Chester gardeners usually watch for the delicate drooping blossoms of snowdrops to herald the arrival of Spring. This year, on March 20th, they were surprised to wake up to a freak snowstorm instead. The snowdrops and crocuses in this post were photographed just days before that snowfall and we can’t guarantee that the blooms will look as good when the snow melts!
Among the first plants to pop up, snowdrops are part of the genus Galanthus, a word that comes from the Greek gala meaning milk and anthos meaning flower.Although a superficial glance would lead you to believe that snowdrops are all alike, a white flower on a slight but sturdy stem, according to a knowledgeable source in England there are in fact over 500 named cultivars.
The flower is made up of three outer and three inner petals, all white but with a fleck or small green mark on the inner petal. The clearly defined green lines on these petals, a blossom picked on March 11 from a local garden, makes it identical to a cultivar named “Rosie” that can be seen on a marvelous website “Snowdropinfo.com”. The website, which is run by a grower in the UK, carries lots of information and illustrations of these lovely spring flowers. Check out the Galanthus Gallery. The website also contains a warning about buying Galanthus bulbs on the net. Apparently some unscrupulous dealers have been misrepresenting their wares on eBay and buyers have been burned.
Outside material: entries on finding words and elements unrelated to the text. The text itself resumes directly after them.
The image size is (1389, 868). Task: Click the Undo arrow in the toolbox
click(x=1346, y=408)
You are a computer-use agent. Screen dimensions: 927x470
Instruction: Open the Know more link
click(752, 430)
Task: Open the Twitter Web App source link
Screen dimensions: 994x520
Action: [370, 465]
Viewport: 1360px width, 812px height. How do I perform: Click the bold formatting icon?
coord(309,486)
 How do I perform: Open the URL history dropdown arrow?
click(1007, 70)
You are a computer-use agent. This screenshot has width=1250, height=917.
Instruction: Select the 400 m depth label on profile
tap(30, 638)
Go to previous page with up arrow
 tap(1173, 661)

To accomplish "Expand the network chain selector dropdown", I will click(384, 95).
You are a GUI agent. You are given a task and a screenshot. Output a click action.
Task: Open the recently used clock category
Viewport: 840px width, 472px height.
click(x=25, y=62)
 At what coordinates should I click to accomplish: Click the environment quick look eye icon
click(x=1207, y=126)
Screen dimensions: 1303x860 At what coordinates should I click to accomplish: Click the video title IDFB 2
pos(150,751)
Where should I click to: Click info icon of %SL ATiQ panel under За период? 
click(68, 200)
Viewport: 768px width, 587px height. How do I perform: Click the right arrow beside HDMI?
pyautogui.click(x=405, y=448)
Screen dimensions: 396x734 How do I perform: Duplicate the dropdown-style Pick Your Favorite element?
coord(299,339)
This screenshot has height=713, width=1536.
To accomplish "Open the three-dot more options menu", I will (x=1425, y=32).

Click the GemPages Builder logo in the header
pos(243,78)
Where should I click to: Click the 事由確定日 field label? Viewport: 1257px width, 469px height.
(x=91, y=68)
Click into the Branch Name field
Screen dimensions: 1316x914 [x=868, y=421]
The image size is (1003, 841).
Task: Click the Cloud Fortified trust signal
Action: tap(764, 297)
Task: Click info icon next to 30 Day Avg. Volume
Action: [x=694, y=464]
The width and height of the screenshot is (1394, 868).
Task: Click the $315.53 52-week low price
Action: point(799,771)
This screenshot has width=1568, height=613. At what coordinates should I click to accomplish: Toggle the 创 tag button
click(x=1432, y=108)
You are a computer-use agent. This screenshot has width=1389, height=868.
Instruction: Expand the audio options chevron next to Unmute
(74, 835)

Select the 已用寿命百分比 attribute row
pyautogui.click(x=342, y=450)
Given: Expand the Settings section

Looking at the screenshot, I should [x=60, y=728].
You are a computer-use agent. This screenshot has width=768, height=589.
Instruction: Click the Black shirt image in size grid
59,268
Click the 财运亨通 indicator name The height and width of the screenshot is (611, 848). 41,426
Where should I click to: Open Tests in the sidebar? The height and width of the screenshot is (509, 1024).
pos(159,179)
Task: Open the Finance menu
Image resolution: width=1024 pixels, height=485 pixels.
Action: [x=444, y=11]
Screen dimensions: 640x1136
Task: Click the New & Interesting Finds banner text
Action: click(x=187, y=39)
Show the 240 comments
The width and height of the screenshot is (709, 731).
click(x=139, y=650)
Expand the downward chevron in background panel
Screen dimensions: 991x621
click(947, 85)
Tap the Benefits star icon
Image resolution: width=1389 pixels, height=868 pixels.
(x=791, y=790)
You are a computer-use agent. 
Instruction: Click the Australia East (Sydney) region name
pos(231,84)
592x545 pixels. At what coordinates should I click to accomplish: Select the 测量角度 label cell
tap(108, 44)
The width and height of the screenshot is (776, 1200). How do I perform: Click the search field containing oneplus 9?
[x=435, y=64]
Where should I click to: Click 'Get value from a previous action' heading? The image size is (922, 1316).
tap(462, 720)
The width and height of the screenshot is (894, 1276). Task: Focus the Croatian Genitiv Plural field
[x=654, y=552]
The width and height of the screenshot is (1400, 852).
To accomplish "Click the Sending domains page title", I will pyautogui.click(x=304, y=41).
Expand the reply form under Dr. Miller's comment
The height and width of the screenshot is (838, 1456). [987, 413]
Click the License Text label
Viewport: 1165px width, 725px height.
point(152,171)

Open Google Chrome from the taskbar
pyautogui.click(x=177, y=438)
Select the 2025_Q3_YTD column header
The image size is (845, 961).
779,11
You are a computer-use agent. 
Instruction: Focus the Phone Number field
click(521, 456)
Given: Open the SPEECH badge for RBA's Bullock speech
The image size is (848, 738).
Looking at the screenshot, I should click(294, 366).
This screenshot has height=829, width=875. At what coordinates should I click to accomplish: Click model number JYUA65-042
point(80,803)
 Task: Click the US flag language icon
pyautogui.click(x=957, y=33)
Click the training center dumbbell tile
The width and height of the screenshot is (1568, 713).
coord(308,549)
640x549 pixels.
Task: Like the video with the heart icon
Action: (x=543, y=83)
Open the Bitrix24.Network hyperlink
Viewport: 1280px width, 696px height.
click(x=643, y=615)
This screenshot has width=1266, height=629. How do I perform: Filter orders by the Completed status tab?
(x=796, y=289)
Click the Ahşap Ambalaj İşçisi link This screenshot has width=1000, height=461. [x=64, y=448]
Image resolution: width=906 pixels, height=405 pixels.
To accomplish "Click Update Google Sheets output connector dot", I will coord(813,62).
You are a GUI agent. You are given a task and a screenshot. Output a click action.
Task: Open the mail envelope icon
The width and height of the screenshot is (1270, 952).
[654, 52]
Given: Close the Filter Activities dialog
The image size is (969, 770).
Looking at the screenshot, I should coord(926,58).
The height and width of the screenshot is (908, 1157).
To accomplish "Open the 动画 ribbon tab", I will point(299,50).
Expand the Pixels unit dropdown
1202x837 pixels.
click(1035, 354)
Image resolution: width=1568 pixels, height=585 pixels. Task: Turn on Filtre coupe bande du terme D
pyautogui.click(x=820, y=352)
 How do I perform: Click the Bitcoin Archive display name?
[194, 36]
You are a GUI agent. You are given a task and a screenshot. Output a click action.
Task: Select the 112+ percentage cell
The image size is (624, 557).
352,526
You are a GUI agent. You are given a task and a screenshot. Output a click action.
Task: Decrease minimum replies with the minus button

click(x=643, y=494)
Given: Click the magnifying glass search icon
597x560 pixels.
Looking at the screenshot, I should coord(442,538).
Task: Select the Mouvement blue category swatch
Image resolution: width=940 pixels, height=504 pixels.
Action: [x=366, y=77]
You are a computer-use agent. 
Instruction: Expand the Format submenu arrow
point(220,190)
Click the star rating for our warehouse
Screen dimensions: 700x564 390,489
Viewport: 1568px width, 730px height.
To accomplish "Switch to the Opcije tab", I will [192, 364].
As a follow-up to our own confusion in identifying the sky-blue flowers that appeared in a recent post (March 9), we’re presenting a few other suggestions for spring ground covers.
One of the candidates for consideration was Phlox sublata (known as creeping phlox or moss phlox). This plant is native to North America and is hardy from zones 3 to 9. It belongs to the family Polemonioideae and forms a mound of about 15 cms in height. This plant produces mostly pink flowers, however, and even the blue hues are more nearly mauve. So, after further input from other viewers, this plant was discounted as not fitting the specs, but it is certainly a worthy choice for any spring garden. It is particularly effective in rock gardens or along the edge of a path or a low wall.
The mystery plant would thus seem most likely to be Veronica chamaedrys (also known as Birds-eye Speedwell), a native to Europe but certainly well adapted to life in Nova Scotia. It is a herbaceous perennial that grows to be about 12 cm tall. It creeps along the ground, forming a dense mat and sending down roots at the stem nodes. It belongs to the family Plantaginaceae.
The Veronica’s colour is similar to that of the blue Myositis arvensis (Forget-me-nots), widely known as self-seeding annuals in our area. In addition to adding (often unbidden) charm to our landscapes, Forget-me-nots are useful as food plants to the larvae of some moths. They come in pinks and whites as well as shades of blue.
And, although not strictly speaking a “ground cover”, another early spring favourite is the crocus, which comes in many hues. This photo was taken in a Chester garden guarded by very active kittens who take it as their mission to protect the bulbs from predatory squirrels.